Aucune interrogation sur le fait que partout les compagnies minières achètent la paix sociale avec la construction d’infrastructures qui ont l’avantage de satisfaire rapidement des demandes sociales que l’État, y compris progressiste, n’a jamais mis en œuvre. Le problème revient donc à savoir « pourquoi les dominés peuvent accepter, voire contribuer, de façon plus ou moins active, à des modes de domination qu’ils subissent pourtant » [12]. Question qui pourtant n’est jamais posée, ni même soulevée dans cet article.
Plus grave, cette vieille résurrection du campisme où il est expliqué que la lutte contre l’extractivisme « progressiste » « enchante la droite » qui se drape dans un discours écologiste pour mieux critiquer ses adversaires. Raison pour nos deux auteurs d’être méfiants. Or, s’il existe bien une politique partagée par les gouvernements de droite et les gouvernements progressistes, c’est bien l’extractivisme.
Dans les pays « progressistes », la droite s’appuie sur les errements, les erreurs et les choix politiques des gouvernements pour s’emparer de la demande populaire, souvent légitime, et la retourner contre le pouvoir. Face à cela il y a deux attitudes. Celle de Mariette et Poupeau qui consiste à dire : si la droite y est favorable, c’est que c’est faux, il faut donc avancer le contraire. Une autre, réellement de gauche, s’appuyant sur les demandes populaires, consiste à donner corps à ces revendications, à mobiliser pour les défendre, en pratiquant la démocratie la plus large, ce que ne fera jamais la droite.

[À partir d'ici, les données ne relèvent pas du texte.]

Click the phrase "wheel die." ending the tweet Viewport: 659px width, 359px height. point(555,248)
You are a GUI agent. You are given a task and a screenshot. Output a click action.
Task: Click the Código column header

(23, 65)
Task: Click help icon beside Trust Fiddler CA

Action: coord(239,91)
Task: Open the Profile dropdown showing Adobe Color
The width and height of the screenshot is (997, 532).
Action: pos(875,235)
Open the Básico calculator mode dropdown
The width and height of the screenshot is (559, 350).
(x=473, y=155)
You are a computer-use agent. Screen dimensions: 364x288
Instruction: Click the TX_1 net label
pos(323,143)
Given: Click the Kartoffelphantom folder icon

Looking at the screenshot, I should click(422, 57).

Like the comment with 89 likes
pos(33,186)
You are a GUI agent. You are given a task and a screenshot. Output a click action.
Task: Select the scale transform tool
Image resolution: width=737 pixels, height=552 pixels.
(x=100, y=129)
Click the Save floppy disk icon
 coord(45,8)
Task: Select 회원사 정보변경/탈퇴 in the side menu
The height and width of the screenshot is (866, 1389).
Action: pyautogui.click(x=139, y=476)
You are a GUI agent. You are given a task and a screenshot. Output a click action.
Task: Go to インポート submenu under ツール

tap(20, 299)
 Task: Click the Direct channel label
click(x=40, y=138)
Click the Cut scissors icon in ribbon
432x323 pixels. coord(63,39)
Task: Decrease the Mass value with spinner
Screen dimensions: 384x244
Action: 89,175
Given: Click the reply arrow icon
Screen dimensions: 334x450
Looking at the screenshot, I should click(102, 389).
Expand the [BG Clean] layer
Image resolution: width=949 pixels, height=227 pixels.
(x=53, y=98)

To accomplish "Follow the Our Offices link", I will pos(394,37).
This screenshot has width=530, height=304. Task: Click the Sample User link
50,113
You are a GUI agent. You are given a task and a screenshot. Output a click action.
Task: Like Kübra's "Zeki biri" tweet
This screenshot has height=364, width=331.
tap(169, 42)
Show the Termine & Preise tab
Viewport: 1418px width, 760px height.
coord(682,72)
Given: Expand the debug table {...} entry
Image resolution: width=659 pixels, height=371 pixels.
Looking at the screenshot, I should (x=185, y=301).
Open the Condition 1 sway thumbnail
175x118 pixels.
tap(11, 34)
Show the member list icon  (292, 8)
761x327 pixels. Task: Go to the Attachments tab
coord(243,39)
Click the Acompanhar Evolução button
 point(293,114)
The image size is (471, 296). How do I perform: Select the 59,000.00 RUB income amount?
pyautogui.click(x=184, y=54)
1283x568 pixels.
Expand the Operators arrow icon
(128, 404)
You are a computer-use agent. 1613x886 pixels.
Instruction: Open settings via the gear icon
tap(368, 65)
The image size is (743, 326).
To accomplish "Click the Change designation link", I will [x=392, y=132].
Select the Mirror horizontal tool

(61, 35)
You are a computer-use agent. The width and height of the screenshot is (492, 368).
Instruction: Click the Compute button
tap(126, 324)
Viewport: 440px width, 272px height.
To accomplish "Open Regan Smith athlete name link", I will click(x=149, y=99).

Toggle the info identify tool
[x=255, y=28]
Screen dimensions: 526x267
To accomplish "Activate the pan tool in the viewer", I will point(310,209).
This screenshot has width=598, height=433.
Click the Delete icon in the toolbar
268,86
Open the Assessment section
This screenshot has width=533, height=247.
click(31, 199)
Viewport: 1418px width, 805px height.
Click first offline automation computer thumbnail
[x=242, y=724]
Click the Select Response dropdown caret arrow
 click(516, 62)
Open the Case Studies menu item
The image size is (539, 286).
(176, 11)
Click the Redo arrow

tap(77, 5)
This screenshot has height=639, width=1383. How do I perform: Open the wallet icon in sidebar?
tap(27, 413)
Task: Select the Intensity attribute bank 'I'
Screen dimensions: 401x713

Il ne s’agit donc pas de réduire son analyse aux seuls discours politiques des uns et des autres, largement contredits par leurs pratiques réelles, mais d’interroger plutôt les politiques effectivement mises en œuvre et les résultats obtenus. Ce n’est pas le choix de Mariette et Poupeau qui préfèrent s’enfermer dans la démarche campiste classique : tout ce qui paraît s’opposer à la droite mérite le label de progressiste.